--- BEGIN Provided records ---

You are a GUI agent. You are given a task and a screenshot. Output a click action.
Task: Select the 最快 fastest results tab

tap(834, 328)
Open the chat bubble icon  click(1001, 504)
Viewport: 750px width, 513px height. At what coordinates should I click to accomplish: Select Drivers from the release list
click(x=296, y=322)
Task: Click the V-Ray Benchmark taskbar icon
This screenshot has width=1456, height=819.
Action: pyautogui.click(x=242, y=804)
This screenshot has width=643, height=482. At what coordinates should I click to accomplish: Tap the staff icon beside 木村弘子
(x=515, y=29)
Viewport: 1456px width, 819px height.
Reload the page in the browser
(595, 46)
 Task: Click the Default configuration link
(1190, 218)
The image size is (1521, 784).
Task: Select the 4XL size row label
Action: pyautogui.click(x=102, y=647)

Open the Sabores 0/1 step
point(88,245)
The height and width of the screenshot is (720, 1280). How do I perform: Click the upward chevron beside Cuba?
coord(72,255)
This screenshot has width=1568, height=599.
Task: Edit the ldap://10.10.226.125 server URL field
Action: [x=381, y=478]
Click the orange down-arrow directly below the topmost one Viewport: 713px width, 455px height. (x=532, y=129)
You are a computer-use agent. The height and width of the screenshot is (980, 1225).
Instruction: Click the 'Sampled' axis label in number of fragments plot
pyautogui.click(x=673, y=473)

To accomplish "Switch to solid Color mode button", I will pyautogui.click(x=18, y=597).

--- END Provided records ---

Please count the lines of the listing that contain the word "should", and give only the number.

2